Sen. Sherrod Brown (D-Ohio) took to the chamber floor on Thursday and unleashed against the Trump administration’s nomination of politically controversial, and young attorneys to lifetime federal judgeships.
“This body yesterday confirmed a judge who would limit rights for a generation,” Brown, speaking for nearly 10 minutes, said to fellow lawmakers. “We used to pick ... sort of wise, prudent lawyers who believed in public service. Didn’t believe in some far-right agenda where they put their thumb on the scale of justice.”
His comments came shortly before the Senate voted to confirm Eric Murphy to the U.S. Court of Appeals for the 6th Circuit. The 39-year-old has been the solicitor general of Ohio since 2013, and had faced harsh criticism for defending Ohio’s voter purge law, writing that same-sex marriage would be “disruptive ... to our constitutional democracy” and arguing against women’s access to contraception.
The day before, the Senate confirmed another Trump appointee to a lifetime judgeship. Allison Jones Rushing, 36, was approved with a 53-44 vote to the U.S. Court of Appeals for the 4th Circuit and faced similar criticism. Democrats pointed to her work for the Christian group Alliance Defending Freedom, classified as a hate group by the Southern Poverty Law Center, and her arguments that there were “moral and practical” reasons to ban same-sex marriage.
Brown railed against his Republican colleagues ahead of Murphy’s confirmation vote, urging fellow senators to vote him down while expressing his frustrations with the politicization of lifetime-appointed positions.

**Exercise description**
Copy out the report on Sen. Sherrod Brown's floor speech about judicial nominees word for word, from its first sentence to its last.

**Data**
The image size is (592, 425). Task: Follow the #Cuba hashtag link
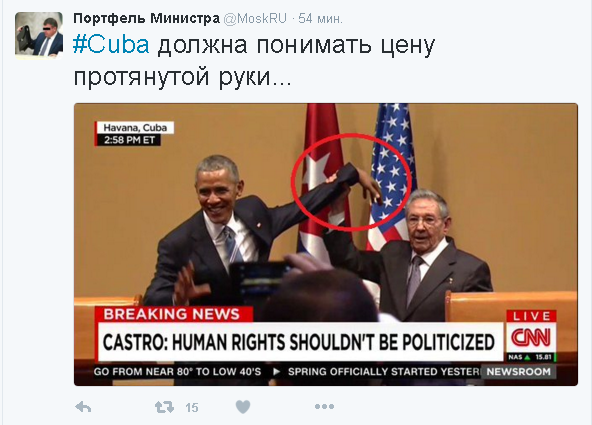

**Output below**
Sen. Sherrod Brown (D-Ohio) took to the chamber floor on Thursday and unleashed against the Trump administration’s nomination of politically controversial, and young attorneys to lifetime federal judgeships.
“This body yesterday confirmed a judge who would limit rights for a generation,” Brown, speaking for nearly 10 minutes, said to fellow lawmakers. “We used to pick ... sort of wise, prudent lawyers who believed in public service. Didn’t believe in some far-right agenda where they put their thumb on the scale of justice.”
His comments came shortly before the Senate voted to confirm Eric Murphy to the U.S. Court of Appeals for the 6th Circuit. The 39-year-old has been the solicitor general of Ohio since 2013, and had faced harsh criticism for defending Ohio’s voter purge law, writing that same-sex marriage would be “disruptive ... to our constitutional democracy” and arguing against women’s access to contraception.
The day before, the Senate confirmed another Trump appointee to a lifetime judgeship. Allison Jones Rushing, 36, was approved with a 53-44 vote to the U.S. Court of Appeals for the 4th Circuit and faced similar criticism. Democrats pointed to her work for the Christian group Alliance Defending Freedom, classified as a hate group by the Southern Poverty Law Center, and her arguments that there were “moral and practical” reasons to ban same-sex marriage.
Brown railed against his Republican colleagues ahead of Murphy’s confirmation vote, urging fellow senators to vote him down while expressing his frustrations with the politicization of lifetime-appointed positions.